Yesterday was the second Tuesday of the month, and as usual, Microsoft has released new security patches to correct all kinds of bugs and vulnerabilities in Windows, Office and other programs. Although we should always install these updates to be safe, this month we want to pay special attention to these patches, because one of them is exposing our PC to the most dangerous type of malware we can find: the ransomware.
The new security updates are now available for all Windows users. If our computer does not have strange configurations, it is normal for Windows Update to download and install the updates automatically, without us having to do anything special. And, once installed, it will simply ask us to restart the PC, when we can, to complete the installation.
The versions of Windows that have received these patches are:
- Windows 10 – 20H2, 21H2 and 22H2. –> 56 vulnerabilities, 5 critical and 51 important.

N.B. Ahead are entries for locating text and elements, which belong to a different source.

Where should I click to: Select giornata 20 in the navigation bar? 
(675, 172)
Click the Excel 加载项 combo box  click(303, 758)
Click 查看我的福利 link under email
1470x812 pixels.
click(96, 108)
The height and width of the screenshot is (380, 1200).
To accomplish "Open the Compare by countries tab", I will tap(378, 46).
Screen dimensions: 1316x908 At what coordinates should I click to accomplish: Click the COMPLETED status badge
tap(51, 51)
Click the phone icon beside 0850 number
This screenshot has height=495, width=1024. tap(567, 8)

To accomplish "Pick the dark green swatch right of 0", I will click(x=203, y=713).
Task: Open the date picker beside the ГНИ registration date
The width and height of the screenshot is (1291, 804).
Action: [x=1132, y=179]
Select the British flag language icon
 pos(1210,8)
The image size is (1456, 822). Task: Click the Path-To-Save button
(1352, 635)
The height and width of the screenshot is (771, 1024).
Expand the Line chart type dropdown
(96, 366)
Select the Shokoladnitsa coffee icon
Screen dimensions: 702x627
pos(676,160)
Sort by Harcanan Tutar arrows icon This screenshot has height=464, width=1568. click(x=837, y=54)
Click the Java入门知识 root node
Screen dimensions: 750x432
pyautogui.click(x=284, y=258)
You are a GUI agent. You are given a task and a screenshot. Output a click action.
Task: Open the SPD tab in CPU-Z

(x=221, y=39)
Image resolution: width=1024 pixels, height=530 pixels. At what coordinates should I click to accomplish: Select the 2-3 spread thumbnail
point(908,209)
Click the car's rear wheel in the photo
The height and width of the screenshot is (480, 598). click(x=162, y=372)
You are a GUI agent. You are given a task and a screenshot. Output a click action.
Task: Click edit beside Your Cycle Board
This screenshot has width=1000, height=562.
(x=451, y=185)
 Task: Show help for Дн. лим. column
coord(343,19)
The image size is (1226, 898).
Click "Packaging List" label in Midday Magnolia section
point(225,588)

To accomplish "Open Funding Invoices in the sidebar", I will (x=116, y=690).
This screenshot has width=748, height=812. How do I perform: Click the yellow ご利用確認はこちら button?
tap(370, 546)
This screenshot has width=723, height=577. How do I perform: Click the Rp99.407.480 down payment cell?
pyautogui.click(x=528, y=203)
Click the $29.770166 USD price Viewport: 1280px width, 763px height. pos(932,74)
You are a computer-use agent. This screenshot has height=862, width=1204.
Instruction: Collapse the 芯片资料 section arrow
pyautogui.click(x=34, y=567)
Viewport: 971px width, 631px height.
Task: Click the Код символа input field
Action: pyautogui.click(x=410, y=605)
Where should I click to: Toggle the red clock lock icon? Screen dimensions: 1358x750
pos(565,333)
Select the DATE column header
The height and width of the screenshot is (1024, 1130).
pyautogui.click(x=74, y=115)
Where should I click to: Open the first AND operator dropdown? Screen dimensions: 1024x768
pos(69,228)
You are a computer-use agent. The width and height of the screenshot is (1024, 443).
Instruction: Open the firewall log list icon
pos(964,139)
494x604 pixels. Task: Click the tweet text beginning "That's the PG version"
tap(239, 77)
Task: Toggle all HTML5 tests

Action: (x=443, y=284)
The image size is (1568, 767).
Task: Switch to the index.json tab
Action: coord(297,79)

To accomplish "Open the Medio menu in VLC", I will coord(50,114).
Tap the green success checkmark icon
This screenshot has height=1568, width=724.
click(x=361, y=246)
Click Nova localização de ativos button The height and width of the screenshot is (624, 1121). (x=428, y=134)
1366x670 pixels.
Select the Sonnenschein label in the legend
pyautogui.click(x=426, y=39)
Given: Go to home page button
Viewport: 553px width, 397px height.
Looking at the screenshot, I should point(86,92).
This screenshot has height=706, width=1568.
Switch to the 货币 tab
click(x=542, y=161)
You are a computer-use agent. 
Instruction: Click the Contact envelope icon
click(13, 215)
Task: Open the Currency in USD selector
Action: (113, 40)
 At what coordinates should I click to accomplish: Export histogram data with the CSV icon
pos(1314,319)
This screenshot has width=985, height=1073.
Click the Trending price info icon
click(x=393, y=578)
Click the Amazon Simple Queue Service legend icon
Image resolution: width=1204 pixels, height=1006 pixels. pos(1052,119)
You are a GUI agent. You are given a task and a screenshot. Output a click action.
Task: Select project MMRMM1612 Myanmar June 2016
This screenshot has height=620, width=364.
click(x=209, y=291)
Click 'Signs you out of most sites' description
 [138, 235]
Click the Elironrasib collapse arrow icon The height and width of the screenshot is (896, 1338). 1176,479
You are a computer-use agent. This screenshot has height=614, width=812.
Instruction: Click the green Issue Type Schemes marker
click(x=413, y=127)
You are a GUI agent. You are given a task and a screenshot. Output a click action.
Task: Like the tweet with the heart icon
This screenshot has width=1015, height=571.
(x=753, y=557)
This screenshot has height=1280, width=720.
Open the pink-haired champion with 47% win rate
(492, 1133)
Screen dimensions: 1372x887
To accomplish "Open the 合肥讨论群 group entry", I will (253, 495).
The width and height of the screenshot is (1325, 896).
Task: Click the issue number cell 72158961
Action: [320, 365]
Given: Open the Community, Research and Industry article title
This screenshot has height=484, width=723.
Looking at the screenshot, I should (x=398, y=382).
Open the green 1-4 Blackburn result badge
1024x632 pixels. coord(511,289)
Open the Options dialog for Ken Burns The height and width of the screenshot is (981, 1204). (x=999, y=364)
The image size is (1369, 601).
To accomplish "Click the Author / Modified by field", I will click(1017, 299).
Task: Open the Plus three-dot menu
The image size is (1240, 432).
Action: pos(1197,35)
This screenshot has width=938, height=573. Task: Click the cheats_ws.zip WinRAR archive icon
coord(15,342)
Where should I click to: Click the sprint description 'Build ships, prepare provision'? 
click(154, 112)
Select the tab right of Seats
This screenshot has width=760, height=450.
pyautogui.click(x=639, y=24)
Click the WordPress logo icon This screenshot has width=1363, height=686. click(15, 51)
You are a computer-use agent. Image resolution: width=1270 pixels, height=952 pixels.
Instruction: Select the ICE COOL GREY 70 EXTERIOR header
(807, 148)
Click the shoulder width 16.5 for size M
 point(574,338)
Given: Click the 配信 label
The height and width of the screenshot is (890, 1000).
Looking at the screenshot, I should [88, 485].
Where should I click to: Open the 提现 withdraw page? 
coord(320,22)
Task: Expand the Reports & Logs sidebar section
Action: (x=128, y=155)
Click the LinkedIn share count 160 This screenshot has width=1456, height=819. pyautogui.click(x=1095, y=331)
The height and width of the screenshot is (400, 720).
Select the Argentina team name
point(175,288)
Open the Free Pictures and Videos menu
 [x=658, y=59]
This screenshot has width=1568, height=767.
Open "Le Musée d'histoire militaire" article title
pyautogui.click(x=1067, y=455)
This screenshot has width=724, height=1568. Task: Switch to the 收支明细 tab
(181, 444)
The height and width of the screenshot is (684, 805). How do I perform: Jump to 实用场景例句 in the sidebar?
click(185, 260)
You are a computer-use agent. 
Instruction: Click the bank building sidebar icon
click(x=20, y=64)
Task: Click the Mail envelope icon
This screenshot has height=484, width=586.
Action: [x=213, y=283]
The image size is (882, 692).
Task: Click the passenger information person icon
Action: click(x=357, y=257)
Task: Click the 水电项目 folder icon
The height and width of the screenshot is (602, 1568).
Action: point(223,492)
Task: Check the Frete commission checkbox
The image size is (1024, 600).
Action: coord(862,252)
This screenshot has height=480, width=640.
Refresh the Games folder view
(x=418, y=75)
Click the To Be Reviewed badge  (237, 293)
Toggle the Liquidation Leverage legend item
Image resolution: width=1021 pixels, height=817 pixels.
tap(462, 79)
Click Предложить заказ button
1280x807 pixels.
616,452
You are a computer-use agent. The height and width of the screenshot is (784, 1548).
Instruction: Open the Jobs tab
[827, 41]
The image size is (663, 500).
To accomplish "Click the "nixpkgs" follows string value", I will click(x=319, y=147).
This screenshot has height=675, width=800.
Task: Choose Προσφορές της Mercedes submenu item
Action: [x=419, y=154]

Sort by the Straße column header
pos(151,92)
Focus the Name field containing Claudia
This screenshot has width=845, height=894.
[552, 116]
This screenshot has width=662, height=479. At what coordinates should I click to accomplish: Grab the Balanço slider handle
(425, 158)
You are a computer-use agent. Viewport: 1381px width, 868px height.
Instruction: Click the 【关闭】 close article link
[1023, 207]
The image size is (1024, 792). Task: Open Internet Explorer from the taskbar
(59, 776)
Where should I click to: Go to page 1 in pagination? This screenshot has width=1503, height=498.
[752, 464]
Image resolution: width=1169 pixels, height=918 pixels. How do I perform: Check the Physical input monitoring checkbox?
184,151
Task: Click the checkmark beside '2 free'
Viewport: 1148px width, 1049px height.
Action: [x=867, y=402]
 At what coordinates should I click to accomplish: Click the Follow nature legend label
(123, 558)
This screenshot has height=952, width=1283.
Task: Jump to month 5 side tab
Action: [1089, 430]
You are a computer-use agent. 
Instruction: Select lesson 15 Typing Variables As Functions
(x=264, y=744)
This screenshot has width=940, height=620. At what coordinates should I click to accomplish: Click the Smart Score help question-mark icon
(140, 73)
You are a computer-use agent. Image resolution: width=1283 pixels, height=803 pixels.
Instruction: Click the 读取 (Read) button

- Windows 11 – 21H2 and 22H2. –> 59 vulnerabilities, 5 critical and 54 important.
If we want to make sure that our PC is up to date, what we can do is go to Windows Update, search for updates by hand, and install the new patches on our computer.
Summary of Windows security patches
In total, the new security patches for Windows 10 and Windows 11 (remember, the other versions of the operating system are no longer supported) this month have fixed 97 security flaws. Of all of them, 7 have been considered critical for allowing “remote code execution”, the most dangerous of all. In total, the updates are divided as follows:
- 20 vulnerabilities of the type “Elevation of Privilege”.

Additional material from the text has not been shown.